Exercise goal:
Return exactly the lines that run from the one with "Image resolution: width=939" to the last line of the entries below, both included, and nothing else.

-- Records for this exercise follows --

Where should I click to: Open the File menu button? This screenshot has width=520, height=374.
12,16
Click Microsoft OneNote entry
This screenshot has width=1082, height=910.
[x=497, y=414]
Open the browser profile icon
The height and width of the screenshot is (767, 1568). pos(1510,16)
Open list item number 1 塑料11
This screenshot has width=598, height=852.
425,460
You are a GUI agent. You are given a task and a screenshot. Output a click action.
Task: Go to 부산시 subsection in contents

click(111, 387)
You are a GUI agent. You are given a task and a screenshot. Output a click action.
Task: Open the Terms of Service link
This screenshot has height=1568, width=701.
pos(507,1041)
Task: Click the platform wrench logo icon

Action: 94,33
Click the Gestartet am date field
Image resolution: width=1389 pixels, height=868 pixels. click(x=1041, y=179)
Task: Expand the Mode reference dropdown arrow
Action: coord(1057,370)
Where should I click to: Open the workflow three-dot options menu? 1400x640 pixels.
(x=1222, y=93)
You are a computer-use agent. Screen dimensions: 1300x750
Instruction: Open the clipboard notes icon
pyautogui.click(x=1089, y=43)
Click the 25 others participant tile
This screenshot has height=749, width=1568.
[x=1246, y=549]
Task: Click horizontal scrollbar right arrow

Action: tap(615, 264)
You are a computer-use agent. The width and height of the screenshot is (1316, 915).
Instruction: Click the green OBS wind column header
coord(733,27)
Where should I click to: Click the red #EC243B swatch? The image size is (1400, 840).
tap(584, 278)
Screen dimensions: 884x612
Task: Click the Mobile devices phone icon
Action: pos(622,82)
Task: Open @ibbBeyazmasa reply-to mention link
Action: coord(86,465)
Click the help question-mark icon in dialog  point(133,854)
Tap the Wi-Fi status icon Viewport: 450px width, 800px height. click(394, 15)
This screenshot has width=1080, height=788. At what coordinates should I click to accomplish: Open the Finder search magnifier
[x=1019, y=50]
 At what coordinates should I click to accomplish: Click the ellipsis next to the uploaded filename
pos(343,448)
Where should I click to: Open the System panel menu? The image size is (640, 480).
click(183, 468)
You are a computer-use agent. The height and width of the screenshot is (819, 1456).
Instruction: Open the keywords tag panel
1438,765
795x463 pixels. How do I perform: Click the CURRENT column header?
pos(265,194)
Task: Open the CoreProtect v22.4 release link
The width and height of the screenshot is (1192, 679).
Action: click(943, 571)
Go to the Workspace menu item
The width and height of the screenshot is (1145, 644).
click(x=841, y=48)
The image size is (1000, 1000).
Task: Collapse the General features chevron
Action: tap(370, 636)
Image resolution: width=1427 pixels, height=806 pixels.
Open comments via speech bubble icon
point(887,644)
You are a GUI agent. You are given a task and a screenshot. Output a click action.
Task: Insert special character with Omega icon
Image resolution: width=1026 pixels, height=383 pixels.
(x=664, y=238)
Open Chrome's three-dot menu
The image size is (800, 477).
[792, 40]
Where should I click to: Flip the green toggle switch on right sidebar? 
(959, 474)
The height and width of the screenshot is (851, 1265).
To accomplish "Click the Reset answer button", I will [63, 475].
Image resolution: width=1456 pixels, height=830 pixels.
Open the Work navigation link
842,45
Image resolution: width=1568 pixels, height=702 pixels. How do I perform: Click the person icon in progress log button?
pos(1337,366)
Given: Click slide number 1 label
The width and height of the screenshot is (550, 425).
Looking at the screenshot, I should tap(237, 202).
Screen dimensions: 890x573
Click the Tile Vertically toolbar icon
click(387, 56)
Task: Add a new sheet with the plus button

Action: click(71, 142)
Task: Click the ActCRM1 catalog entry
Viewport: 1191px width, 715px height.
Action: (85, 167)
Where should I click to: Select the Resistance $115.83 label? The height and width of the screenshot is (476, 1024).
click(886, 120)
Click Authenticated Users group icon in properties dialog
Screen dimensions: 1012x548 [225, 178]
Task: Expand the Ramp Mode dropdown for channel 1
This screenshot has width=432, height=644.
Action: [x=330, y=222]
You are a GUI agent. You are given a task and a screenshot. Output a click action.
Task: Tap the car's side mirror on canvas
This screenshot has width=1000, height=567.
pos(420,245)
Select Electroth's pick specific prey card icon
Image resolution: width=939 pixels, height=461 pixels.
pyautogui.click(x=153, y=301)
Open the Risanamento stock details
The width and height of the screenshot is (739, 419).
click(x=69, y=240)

-- Records for this exercise concluded --

Task output:
Image resolution: width=939 pixels, height=461 pixels.
pyautogui.click(x=153, y=301)
Open the Risanamento stock details
The width and height of the screenshot is (739, 419).
click(x=69, y=240)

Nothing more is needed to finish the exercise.